Wi-Fi Direct can't yet match the ubiquity of Bluetooth. Currently, about 450 Wi-Fi Direct products are available, Robinson says. But Wi-Fi Direct's popularity may grow in the next few years. The Digital Living Network Alliance recently moved to support Wi-Fi Direct interoperability with DLNA-certified devices. And In-Stat, part of the market research firm NPD Group, expects every PC, smartphone, and other consumer electronics device shipping with Wi-Fi chips to include Wi-Fi Direct capability by 2014.

King Bluetooth: How to Solve Its Problems

Whether Wi-Fi Direct will be as popular as predicted isn't yet clear, but there's little question that Bluetooth remains the top choice right now for wireless device interconnectivity. That popularity stems in part from widespread industry backing. Also, compared with the alternatives, Bluetooth is a relatively user-friendly application, says Rebello.

Perhaps it's that very simplicity that makes Bluetooth so frustrating when something goes wrong. Unlike other technologies, such as Wi-Fi networking or USB connections that may include buttons, switches, and software settings you can mess around with, Bluetooth is merely on or off--either it works or it doesn't.

That's especially true for Bluetooth headsets, keyboards, and mice. Nevertheless, you can take some measures to fight off the Bluetooth blues. Here are some steps you can try if you're dealing with a Bluetooth problem.

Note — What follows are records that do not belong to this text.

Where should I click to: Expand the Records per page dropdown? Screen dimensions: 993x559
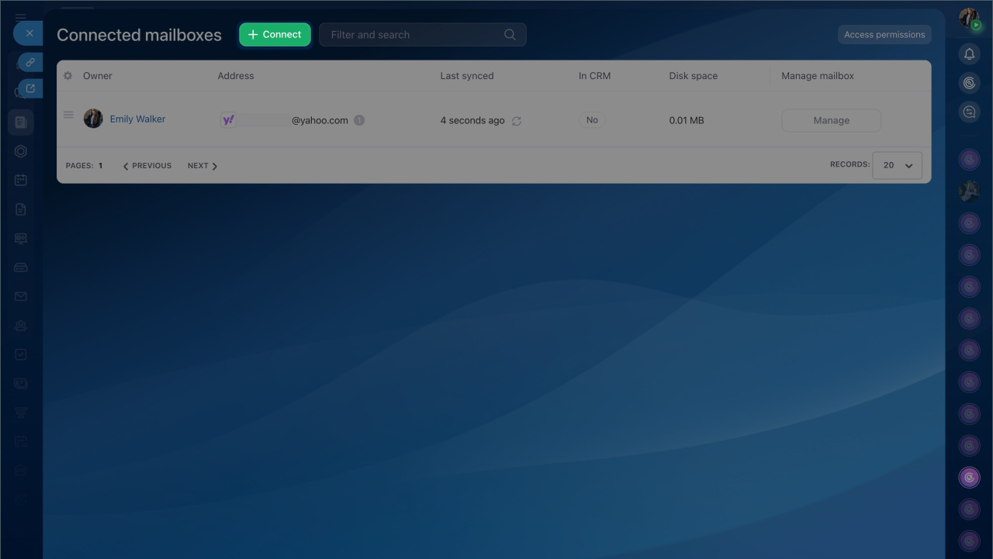click(x=897, y=165)
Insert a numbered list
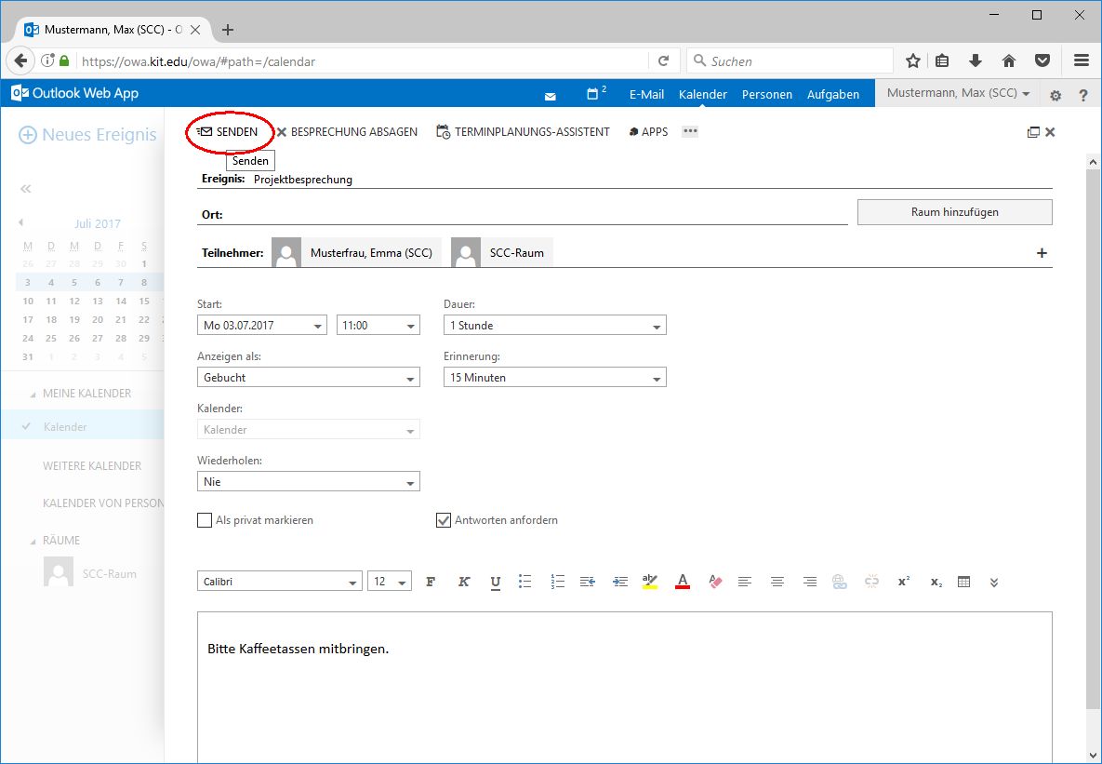 [558, 582]
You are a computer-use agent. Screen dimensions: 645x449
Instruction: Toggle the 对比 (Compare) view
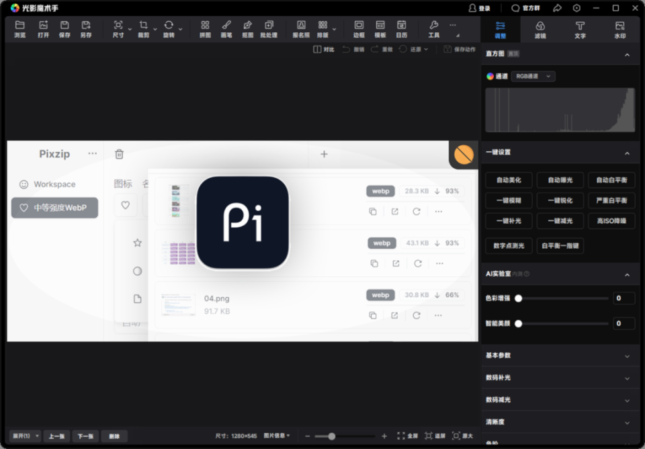324,50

Turn it on: First, make sure that both Bluetooth devices are turned on, with their Bluetooth radios active. That sounds obvious, but it's also very easy to overlook the fact that the little Bluetooth symbol is missing from your smartphone screen.

Enter discoverable mode: For two devices to find each other, at least one has to be in discoverable mode, such as when your iPad searches for a discoverable keyboard. Often, you can fix the problem by turning your discoverable device off and back on again. However, some devices require you to tap or press and hold a button to enter discoverable mode. If you're not sure how discoverable mode works for your gadget, check your device's manual or the manufacturer's website.

Check device profiles: Are your devices a match made in Bluetooth heaven? Just because you have two devices that carry Bluetooth doesn't mean they are designed to work together. Bluetooth devices rely on profiles that tell other gadgets whether they can pair. The best way to figure out if your devices can talk to each other is to think about it logically: A mouse talking to a headset, for example, wouldn't make much sense. Chances are, though, if you think two Bluetooth devices should work together, they probably can.

However, sometimes even what seems like a logical device pairing won't necessarily work. For instance, an iPhone can use Bluetooth to stream audio, set up a local wireless hotspot, and send contact information to your car's dashboard, but you can't perform file transfers over Bluetooth from a PC or Mac to your iOS device. So if two devices won't pair, you may have to check the device manuals or the manufacturer's websites to make sure that your gadgets share a matching profile.

Troubleshoot an unsuccessful pairing: If your device pairing fails, make sure that you entered the correct PIN. Doing so incorrectly often causes problems.

Download a driver: If you have a Bluetooth device that you are trying to pair with your PC, confirm that your computer has the right driver to enable the pairing. Usually you can figure this out by referring to your manufacturer's help site and user forums. The manual for the device you are attempting to pair may also have some advice. And typically the website of your device's manufacturer will have drivers available.